辞書の地球は異世界

ハミカミ

第一話 辞書

 【木本 慶】は友人から頼まれた辞書にミスがないかを探す。”ゆっくりとのめり込む様に”。

他人がその姿を見たらきっとこう思う。


「気持ちの悪い猫背のおじさん」


だが彼を知る人物はこうに見る。


「生真面目でバカなおじさん」


彼は頼まれ事を断らない。故に彼は世間一般に善人と呼ばれる人であり、今も無償で辞書にミスがないかを”ゆっくりとのめり込む様に”見ている。

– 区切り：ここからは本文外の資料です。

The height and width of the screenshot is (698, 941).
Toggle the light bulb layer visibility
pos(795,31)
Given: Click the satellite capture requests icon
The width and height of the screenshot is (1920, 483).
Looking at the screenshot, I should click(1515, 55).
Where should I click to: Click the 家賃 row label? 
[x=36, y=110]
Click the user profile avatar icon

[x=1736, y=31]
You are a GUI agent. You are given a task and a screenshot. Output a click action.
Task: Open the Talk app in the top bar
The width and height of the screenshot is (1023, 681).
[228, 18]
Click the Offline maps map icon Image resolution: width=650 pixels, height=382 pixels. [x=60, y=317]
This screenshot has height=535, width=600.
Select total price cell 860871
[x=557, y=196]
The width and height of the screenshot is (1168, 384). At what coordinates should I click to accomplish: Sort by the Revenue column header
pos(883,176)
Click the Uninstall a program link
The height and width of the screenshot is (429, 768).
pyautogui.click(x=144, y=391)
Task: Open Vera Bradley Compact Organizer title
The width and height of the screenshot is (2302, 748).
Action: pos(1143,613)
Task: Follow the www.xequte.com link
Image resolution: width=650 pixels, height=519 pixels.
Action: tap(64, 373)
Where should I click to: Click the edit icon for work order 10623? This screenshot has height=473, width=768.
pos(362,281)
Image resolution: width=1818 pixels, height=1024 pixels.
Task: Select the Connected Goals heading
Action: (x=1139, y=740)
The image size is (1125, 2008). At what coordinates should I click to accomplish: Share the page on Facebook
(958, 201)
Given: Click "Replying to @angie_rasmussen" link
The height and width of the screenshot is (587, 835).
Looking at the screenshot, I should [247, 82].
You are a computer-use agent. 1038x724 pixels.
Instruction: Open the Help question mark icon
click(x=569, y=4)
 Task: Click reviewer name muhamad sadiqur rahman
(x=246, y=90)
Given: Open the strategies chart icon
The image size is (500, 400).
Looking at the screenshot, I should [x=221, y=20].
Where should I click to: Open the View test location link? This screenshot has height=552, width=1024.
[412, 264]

ゆっくりとページをめくりミスがないかを入念に辞書を見比べながら探している。すると【地球】の欄に明らかな間違いが見られた。その内容に彼は困惑する。


『地球は~...ファルテミア大陸があり~...』


そこには知らない惑星、知らない大陸などの動植物の特徴が書かれている。そこを何度も指が往復する。さらに強く困惑する。


『さすがにこれは作りがずさんすぎないか?...』


ふと彼はファルテミア大陸を辞書で引いてみる。当然とばかりにその大陸は出てくる。そして知らない動植物、知らない国家などの内容が書かれている。

そこで彼の集中が切れ、時間を確認すると0時を回っていた。


「いい加減寝るかぁ、明日にでもこの辞書はおかしいと伝えようか」


彼は小さく呟き眠りにつく。



疲れた顔で彼は起きる。朝一番にコーヒーを煎れ、その待ち時間に朝食の準備を行い、そして朝食を食べる。諸々の準備を終わらせ家を出る。何十年と続けているルーティーンだ。だが今日は少し違った。


靴を履いていると彼はふと思い出す。


『そういえばあの辞書を鞄に入れてなかったな』


靴を脱ぎ部屋に戻ると机に辞書が置いてある。彼は辞書に手を掛け持ち上げようとすると辞書は床に落ちた。するとその拍子に開かれる。辞書を拾い上げ、開いてあるページを見ると。それは【日本】の欄だった。なんとなく日本の欄を見ていくと、その内容は常識的に日本を説明したものではなかった。


『そういえばこの辞書は作りがずさんなんだったか』


辞書を閉じ鞄に入れ、靴を履き、ドアノブに手をかけ扉を開ける。

そして眼前には見知らぬ景色が広がっていた。